Question

solve it .......................................

Answer 1

Question:-

• A ball is thrown vertically upwards from the top of a tower at 4.9 m/s . it strikes the ground near the base of the tower after 3 seconds . The height of the tower is

Given:-

• Initial velocity= -4.9m/s

• Time = 3 sec

• Acceleration = 9.8 (due to gravity)

Find:-

• Height of the tower-?

Formula to be used:-

• $\boxed{\bf{s= ut+\dfrac{1}{2} at^2}}$

where,

s= distance

u= initial speed

t=time

a=acceleration

Solution:-

Put the given values in the formula we get,

$\tt{s= -4.9\times 3 +\dfrac{1}{2} \times 9.8 \times 3^3}$

$\sf{s= -4.9\times 3 +\dfrac{1}{2} \times 9.8 \times 9}$

$\tt {s= -4.9\times 3 +4.9 \times 9}$

s= 29.4m

Therefore,Height of the tower is 29.4m.

Answer 2

Question :-

A ball is thrown vertically upward from the top of the tower at 4.9 metre per second is strike the ground near the base of the tower after 3 seconds find the height of the tower ?

(Items listed in a dataset)

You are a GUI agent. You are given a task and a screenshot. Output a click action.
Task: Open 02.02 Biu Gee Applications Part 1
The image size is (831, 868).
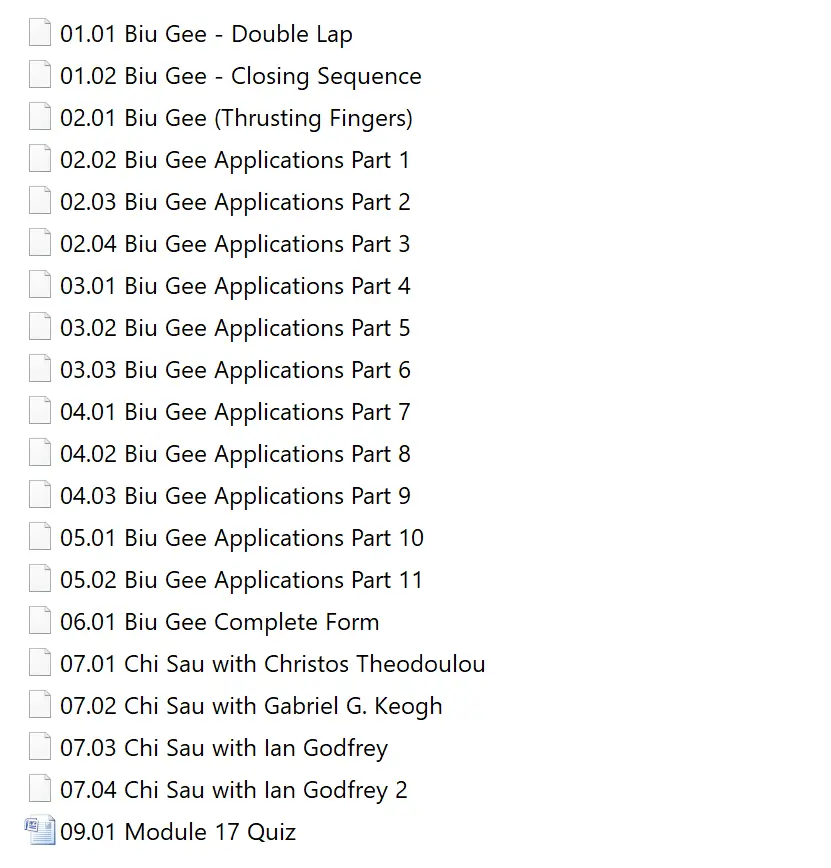click(x=234, y=160)
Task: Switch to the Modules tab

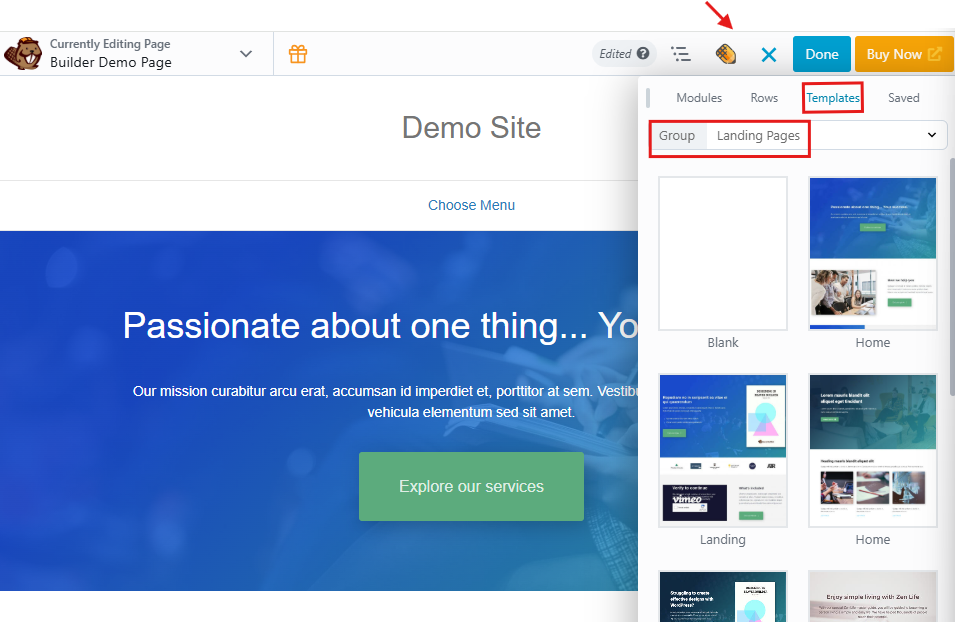Action: [699, 98]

◆ **REQUIRED ACTIONS**:
• A. In the ball-and-tower thread, what height for the tower does the first answer arrive at?
• B. Resume the ball-and-tower thread from the point where it stops.

◆ **RESULTS OF THE EXERCISE**:
• A. 29.4 m

• B.
Solution :-

Given :-

1. initial velocity is -4.9 metre per second
2. time is 3 second
3. acceleration due to gravity is 9.8

what we are going to find here ?

we are going to find here the height of the tower .

Answer :-

to find the height of the tower formula to be used is ;

$s = ut + \frac{1}{2} {at}^{2}$

so,

now putting the values in their sweet table place we can find the answer ;

$s = - 4.93 + \frac{1}{2} \times 9.8 \times {3}^{3}$

$= > s = - 4.9 \times 3 + \frac{1}{2} \times 9.8 \times 9$

$= > s = 29.4m$

hence,

the height of the Tower is 29.4 m .